Then I met my amazing better half  of almost 38 years who when not counting beans  for a living loves to bake and would love to bake more often but is now stuck with an old gimp ex soldier to take care of so her time is limited to spend time researching how to make great pie dough, artisan bread, cheese scones and really good biscotti etc which are her future challenges hopefully but she tries often late at night bless her ,as she runs a bake sale at work for charity too I know Super Women she is And I ignorantly thought I was the tough one hey

Sorry for going off track here but to all who helped I really appreciate your help and input. I will contact one of the suppliers you linked and see what deals can be made tomorrow

Cheers All

Jumper


----------



## summer57 (Sep 21, 2010)

Hi Jumper,

You're in Beautiful Brentwood Bay! A little bit of heaven! If your better half is interested in artisan bread, maybe drive up to True Grain bakery in Cowichan Bay one day this summer. They grind their own flour on site. There's nothing like freshly-ground flour - I've used their Red Fife whole wheat flour, so much better than supermarket flours.

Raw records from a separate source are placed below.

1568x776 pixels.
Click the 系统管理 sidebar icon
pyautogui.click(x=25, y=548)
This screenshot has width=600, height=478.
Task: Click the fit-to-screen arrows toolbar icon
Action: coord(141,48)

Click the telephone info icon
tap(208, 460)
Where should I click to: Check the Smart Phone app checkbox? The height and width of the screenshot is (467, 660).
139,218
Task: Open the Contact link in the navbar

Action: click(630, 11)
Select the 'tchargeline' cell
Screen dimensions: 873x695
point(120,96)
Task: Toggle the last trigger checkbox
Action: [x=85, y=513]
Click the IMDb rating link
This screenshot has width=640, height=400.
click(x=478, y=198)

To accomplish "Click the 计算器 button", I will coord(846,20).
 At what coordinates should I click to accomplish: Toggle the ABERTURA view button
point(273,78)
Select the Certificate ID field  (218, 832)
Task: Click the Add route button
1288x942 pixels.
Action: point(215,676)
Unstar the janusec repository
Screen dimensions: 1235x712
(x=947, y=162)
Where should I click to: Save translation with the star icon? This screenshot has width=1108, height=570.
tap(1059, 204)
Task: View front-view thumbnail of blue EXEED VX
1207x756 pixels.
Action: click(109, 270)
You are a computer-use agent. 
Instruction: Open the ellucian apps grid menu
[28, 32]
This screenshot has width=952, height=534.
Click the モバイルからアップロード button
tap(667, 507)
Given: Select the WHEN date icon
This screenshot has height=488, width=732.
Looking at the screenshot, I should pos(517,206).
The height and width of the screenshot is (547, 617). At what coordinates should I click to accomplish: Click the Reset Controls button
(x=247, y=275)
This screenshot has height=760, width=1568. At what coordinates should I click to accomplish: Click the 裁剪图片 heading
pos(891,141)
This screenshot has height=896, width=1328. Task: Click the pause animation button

And Luc - great detective work!


----------



## jumper (Jan 15, 2012)

Hiya Summer, many thanks for the update and suggestion  We are heading up there sometime soon a little birdie told me, so will take a look so we know where it is for summer crops etc 

The Queen loves to bake artisan breads so I have bought her a few (good) books to work from and some work well and others during tax time perhaps a little less than perfect  I would love to get her proper lessons but perhaps in a couple of years when retirement arrives if the goalposts stay still long enough to make it happen heylol

Reconnecting to the great folk on this list and me supplying her with bits and pieces of info from folks who work in the field have been really useful as have been the few recipes I have been supplied over the last couple of years.  Being creative during tax season is hard but its nearly over again so if anyone has fail safe baking recipes to share as noted in an earlier message in this post I will gladly accept so the Queen can reign supreme heylol

Cheers Jumper


----------